The situation is much improved, but there are sobering aspects of the economic picture, he told a conference in Atlanta, adding that data on bank failures, foreclosures, unemployment and personal income continue to disappoint.
The U.S. economy grew at a 3.5 percent annual rate in the third quarter, snapping four consecutive down quarters and likely ending the recession that began in December 2007.
But labor market conditions remain dismal. The unemployment rate surged to a 26-1/2-year high of 10.2 percent in October, and a Reuters poll on Tuesday showed economists expect it to hit 10.5 percent in mid-2010 before subsiding.
High unemployment is one factor expected to keep the Fed on the sidelines. The central bank said last week that economic slack, subdued inflation trends and stable inflation expectations argued for a prolonged period of low rates.
At this juncture, it's hard to be encouraged about a fast rebound in job growth, Lockhart added.
In response to a question, he said he could envision scenarios in which the Fed may have to tighten policy even with unemployment frustratingly high.
He said for now, however, the overall objective of policy should be to bring about a durable economic recovery and an environment that reduces unemployment as quickly as possible while containing inflationary pressures.

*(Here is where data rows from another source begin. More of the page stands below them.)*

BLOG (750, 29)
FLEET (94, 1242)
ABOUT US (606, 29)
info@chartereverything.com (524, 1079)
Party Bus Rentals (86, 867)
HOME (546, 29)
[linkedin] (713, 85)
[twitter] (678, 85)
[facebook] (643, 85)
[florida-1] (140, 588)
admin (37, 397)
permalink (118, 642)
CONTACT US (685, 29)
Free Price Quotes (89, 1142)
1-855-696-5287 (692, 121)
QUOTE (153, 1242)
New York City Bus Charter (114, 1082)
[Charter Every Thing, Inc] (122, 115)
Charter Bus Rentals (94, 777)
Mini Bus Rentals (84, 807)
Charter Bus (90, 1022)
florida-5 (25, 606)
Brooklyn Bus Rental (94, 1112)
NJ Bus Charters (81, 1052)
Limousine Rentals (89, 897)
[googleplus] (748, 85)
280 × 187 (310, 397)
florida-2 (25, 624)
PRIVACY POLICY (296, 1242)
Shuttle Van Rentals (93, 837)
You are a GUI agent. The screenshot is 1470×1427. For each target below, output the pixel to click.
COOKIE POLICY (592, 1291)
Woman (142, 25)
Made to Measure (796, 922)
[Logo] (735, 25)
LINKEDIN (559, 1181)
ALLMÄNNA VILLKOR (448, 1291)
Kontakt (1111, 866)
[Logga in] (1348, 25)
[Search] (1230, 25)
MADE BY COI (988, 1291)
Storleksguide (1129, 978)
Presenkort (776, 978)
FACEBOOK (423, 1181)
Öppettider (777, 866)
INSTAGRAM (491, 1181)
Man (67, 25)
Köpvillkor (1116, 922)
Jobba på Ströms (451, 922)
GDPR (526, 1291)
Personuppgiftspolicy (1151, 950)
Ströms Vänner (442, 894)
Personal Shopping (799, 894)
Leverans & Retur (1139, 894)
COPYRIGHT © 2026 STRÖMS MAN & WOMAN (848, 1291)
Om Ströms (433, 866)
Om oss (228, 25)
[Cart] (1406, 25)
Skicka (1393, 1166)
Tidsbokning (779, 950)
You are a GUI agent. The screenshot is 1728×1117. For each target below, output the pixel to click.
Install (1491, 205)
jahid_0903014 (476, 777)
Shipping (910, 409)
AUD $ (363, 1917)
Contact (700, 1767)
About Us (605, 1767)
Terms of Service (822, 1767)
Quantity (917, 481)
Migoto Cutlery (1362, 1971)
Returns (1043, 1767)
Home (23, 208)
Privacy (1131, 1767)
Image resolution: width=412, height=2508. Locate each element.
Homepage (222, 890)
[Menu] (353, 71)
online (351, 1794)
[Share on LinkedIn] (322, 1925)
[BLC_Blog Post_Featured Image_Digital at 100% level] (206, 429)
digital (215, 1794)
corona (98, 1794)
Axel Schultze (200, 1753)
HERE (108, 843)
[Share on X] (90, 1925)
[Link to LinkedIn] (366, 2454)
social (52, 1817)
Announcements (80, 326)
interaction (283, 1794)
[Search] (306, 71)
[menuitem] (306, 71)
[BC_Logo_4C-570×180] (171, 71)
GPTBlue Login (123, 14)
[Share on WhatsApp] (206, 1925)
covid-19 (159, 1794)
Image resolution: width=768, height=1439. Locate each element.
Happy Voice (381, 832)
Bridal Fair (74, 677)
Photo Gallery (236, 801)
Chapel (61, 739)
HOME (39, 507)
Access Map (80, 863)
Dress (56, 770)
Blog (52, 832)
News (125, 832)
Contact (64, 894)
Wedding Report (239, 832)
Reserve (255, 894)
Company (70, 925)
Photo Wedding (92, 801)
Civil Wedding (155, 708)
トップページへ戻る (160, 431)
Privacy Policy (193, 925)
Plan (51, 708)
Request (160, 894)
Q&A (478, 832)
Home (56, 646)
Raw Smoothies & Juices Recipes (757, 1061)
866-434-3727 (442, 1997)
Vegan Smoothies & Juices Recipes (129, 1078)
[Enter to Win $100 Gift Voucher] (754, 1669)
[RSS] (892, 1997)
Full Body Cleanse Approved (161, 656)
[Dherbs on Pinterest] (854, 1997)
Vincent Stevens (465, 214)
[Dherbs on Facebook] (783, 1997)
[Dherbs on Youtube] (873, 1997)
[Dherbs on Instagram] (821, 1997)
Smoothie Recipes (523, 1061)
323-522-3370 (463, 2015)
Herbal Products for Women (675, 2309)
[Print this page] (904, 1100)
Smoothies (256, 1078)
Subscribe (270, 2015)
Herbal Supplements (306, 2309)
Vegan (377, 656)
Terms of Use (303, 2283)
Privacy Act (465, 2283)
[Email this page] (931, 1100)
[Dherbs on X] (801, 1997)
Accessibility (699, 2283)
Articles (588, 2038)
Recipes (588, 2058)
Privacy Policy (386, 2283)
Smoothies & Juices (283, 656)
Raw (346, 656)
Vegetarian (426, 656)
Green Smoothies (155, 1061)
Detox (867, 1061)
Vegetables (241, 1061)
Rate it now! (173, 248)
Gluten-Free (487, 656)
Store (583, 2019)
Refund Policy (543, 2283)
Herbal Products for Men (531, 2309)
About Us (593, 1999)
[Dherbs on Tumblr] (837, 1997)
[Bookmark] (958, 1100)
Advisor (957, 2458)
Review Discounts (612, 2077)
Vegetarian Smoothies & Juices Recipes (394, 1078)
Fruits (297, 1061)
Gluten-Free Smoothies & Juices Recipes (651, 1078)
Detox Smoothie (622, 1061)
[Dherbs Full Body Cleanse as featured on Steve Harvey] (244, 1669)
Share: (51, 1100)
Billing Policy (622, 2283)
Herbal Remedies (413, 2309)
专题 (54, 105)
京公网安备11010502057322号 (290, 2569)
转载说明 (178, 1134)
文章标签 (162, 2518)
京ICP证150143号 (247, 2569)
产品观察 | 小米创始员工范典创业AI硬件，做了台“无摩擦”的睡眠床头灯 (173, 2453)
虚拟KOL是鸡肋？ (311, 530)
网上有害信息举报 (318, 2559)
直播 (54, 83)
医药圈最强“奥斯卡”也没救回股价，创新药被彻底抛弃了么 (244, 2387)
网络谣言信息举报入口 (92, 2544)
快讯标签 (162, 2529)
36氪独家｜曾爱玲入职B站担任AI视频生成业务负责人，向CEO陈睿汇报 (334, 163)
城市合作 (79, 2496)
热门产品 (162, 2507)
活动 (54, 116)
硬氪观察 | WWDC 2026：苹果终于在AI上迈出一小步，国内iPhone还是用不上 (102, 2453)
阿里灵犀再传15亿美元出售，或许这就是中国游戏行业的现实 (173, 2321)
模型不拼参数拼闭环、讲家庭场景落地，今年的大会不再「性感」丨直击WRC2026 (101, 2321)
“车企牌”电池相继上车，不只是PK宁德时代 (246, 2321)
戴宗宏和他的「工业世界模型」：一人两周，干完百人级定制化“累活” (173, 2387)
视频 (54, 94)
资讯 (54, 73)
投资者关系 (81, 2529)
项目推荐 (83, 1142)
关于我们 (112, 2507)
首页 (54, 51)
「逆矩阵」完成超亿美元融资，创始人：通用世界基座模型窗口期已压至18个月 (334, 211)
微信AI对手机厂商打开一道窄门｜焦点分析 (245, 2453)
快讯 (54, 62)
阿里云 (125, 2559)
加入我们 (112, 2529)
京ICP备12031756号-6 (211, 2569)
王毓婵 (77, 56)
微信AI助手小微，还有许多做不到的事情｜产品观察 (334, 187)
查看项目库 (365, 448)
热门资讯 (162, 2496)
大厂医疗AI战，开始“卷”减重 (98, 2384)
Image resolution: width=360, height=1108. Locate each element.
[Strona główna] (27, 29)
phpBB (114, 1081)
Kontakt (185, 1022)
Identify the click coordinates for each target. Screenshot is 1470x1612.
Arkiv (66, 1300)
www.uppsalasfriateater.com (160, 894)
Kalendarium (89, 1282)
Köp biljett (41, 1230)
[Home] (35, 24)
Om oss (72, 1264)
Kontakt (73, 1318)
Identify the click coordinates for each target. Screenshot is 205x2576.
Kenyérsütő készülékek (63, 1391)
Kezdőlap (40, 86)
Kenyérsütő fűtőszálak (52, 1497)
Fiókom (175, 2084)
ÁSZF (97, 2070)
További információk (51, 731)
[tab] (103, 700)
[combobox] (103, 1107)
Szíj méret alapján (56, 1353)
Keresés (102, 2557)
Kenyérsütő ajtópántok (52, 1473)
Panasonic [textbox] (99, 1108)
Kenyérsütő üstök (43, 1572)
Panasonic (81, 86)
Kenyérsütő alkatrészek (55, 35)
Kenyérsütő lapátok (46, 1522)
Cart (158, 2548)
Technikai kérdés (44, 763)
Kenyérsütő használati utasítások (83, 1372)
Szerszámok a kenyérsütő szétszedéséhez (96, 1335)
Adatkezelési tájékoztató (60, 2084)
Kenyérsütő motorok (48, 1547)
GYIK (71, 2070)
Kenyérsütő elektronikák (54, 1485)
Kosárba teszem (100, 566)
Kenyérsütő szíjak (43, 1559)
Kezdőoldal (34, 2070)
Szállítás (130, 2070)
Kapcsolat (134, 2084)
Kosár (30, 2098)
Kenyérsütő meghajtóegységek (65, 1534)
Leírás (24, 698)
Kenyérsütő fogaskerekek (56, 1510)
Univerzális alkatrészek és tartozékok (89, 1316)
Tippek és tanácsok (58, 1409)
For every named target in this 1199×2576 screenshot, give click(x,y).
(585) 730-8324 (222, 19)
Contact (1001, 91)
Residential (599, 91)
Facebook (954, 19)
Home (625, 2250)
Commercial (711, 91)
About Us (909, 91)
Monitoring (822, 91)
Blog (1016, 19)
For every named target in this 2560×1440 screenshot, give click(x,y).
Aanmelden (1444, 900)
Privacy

There will also have to be a judicious removal of government support, he said.
In her speech, Yellen said a problematic drop in consumer prices was a greater risk than inflation, and she noted core inflation, which strips out food and energy costs, had been slowing.
With slack likely to persist for years and wages barely rising, it seems probable that core inflation will move even lower over the next few years, she said.
In contrast, Lacker said he thought the risk of deflation had diminished substantially since the beginning of the year.
As the economy proceeds, maybe not next year, we could see a growing risk of significant increases in inflation, he said.